Merck & Co. projects $70B+ in annual revenue opportunities by the mid-2030s, as it prepares for a post-Keytruda future with an expanded pipeline. (Fierce Pharma)
Cash Injection
Advance Opportunities Fund just converted another $500,000 worth of shares in Osteopore (ASX: OSX). (OSX)
BARDA launches US$100M antiviral prize to develop broad-spectrum therapies for tropical diseases (including Zika and Dengue Fever). (Fierce Biotech)
🪑 I wonder if Island Pharmaseuticals (ASX: ILA) is eligible for this one?
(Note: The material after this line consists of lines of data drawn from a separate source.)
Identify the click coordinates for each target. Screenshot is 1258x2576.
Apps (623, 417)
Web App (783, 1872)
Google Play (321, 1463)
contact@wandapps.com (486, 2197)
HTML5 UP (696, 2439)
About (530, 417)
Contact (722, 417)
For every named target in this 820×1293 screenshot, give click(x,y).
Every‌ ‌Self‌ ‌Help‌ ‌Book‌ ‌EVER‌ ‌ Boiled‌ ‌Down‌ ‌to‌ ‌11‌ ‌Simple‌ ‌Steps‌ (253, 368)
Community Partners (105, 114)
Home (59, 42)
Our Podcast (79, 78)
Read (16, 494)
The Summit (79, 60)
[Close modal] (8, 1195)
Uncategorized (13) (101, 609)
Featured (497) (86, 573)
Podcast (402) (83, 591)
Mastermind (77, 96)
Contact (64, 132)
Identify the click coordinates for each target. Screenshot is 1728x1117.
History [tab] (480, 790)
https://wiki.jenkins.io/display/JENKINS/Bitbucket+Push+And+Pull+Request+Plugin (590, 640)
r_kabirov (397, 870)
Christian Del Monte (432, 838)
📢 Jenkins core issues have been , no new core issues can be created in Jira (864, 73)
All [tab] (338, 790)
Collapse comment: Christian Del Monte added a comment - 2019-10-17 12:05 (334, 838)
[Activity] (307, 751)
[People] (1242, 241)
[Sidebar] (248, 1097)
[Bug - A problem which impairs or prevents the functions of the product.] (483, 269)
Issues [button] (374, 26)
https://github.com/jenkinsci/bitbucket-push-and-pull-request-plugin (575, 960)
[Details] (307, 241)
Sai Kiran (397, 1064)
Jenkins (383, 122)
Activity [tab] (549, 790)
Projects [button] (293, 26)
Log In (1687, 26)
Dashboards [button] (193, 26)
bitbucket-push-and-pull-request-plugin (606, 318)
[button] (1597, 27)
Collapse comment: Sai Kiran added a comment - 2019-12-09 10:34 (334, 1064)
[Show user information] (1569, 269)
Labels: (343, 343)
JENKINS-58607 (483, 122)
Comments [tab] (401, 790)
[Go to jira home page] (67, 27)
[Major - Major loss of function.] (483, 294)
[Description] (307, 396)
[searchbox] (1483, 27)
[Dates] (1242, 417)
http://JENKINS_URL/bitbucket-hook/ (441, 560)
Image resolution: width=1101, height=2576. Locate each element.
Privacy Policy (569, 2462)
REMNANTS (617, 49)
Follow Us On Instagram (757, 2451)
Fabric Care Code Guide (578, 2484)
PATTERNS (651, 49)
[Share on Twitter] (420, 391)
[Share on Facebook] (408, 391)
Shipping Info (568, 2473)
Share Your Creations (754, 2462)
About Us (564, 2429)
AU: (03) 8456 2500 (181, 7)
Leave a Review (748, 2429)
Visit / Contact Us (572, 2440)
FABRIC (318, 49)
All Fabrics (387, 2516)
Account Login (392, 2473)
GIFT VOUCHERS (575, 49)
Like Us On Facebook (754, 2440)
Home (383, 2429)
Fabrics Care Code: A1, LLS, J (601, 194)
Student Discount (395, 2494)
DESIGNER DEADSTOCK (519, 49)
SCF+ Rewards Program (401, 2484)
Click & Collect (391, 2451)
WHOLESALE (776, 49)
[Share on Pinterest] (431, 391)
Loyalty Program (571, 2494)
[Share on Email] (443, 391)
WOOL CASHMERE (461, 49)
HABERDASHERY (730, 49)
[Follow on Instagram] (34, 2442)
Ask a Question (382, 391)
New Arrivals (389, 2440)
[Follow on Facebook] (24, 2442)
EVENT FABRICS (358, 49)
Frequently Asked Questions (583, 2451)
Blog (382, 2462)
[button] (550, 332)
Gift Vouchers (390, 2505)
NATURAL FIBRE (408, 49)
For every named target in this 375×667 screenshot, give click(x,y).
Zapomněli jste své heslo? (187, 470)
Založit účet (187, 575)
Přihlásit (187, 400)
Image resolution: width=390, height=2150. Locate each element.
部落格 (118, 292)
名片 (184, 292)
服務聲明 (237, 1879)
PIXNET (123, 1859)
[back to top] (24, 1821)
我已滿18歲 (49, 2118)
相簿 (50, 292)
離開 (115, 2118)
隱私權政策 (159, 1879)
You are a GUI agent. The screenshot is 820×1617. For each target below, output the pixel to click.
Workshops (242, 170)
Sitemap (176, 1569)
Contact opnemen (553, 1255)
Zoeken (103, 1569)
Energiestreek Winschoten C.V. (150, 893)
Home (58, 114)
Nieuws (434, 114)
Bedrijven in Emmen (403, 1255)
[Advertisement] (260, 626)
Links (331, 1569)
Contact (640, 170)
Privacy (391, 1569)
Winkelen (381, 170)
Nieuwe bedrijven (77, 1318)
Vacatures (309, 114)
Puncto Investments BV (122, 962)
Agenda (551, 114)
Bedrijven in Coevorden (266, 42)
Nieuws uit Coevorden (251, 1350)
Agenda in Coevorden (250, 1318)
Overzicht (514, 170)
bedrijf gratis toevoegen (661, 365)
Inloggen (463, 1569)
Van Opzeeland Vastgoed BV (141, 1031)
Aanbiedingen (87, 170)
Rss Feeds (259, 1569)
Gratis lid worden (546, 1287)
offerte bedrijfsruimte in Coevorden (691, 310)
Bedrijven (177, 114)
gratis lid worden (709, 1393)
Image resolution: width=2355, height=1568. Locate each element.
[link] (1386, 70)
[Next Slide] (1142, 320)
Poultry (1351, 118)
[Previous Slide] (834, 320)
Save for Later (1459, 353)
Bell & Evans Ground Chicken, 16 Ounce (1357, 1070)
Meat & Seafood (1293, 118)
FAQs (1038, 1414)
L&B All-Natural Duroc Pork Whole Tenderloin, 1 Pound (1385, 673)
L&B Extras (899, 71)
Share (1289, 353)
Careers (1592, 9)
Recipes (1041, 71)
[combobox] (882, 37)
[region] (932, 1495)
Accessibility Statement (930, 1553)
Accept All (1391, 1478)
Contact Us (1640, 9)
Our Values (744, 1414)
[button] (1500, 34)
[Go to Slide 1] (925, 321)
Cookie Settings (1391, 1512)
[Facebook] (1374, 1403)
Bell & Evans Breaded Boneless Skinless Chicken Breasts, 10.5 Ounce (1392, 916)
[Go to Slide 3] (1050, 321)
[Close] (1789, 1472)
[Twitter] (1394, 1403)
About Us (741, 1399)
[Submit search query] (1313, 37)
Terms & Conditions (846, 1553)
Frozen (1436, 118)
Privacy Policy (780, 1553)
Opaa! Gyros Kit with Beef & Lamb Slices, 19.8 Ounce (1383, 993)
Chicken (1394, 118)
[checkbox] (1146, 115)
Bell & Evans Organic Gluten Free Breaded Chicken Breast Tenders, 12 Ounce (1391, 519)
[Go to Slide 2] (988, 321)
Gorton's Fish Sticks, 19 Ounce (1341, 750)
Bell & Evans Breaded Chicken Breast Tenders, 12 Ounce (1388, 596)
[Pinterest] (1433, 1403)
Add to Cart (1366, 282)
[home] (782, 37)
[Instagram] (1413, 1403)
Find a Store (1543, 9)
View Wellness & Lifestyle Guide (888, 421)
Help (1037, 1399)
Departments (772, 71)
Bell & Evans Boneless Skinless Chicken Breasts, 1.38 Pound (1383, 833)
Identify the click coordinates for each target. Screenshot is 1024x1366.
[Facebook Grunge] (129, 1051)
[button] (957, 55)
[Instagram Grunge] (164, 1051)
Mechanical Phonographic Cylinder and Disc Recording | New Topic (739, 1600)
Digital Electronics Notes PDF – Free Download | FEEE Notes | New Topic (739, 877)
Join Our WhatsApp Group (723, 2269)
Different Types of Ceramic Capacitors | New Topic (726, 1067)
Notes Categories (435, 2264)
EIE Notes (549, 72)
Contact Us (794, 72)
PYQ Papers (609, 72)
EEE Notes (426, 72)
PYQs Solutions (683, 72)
Veradermics lands upsized US$256M IPO with its oral Rogaine product for hair regrowth. (Endpoints)
🪑 Biotech stocks in the US continue to show strength, driven by upsized IPOs.
Under the Microscope
Yesterday was one of the biggest “red” days for ASX-listed tech stocks in a while:

This trend followed big sell-offs in the US tech stocks:

(Source, Yahoo Finance)
AI has been a major driver of growth in the tech sector over the past 18 months, but now it appears to be the cause of the issues.
In a very short period, sentiment on AI has shifted from "AI will be very useful for companies" to "AI will replace companies."
Analysts are calling this the SaaSpocalypse:
So, what happened?
On Tuesday, Anthropic launched a new suite of AI automation tools, Claude Cowork, designed to automate tasks across legal, sales, marketing and data analysis.
This triggered a panic sell-off, as AI could replace core software and outsourcing business models rather than just support them.
On the ASX, core names such as Xero (down 15.90%), Wise Tech (down 10.68%) and TechnologyOne (down 10.47%) were all affected.
While conventional wisdom holds that AI will be the future, this is the first major hit to the SaaStablishment.
The SaaS business model is very attractive for investors.
Annual recurring revenues are predictable when matched against churn, high margins and once a product is developed… It's all about scale.
The challenge with SaaS companies is that the barriers to entry are low, and their biggest moat (defensible business position) is in the “switching cost” for existing users.
But with AI advancing so quickly, this moat is eroding.
Unlike traditional SaaS tech stocks, Metech has an additional moat to defend against AI ‘copycats’…
Regulations.
Companies like Blinklabs (BB1), Pro Medicus (PME), EchoIQ (EIQ), Atraya (AYA) and 4D Medical (4DX)... those who assist in detecting issues, will be largely insulated from the SaaSpocalypse.
This is because:
Approvals take time and are highly regulated.
Software is patentable.
Structured cash flows are in place through insurance reimbursement codes.
This creates a high barrier to entry for any hyperscalers looking to develop an AI product to compete.
Where I see a risk for medtech is in companies that support hospital or patient workflow management or patient records.
However, after tracking Oneview for over five years and realising how complex and challenging the decision-making framework is within hospitals, particularly around IT infrastructure changes… I think that this sector will be protected for now.
The most at-risk healthcare companies are likely to be those in telehealth.
AI companies are going hard at personalised health.
(My wife uses ChatGPT often as her personal doctor… and I’m sure this is the case for many people).
OpenAI recognised this trend and launched ChatGPT Health earlier this year, and shortly after, Anthropic released Claude for Healthcare.
This is the field that AI hyperscalers are choosing to play in.
So while the SaaStablimshment crumbles in the face of AI, the medtech sector should be well protected from the SaaSpocolype.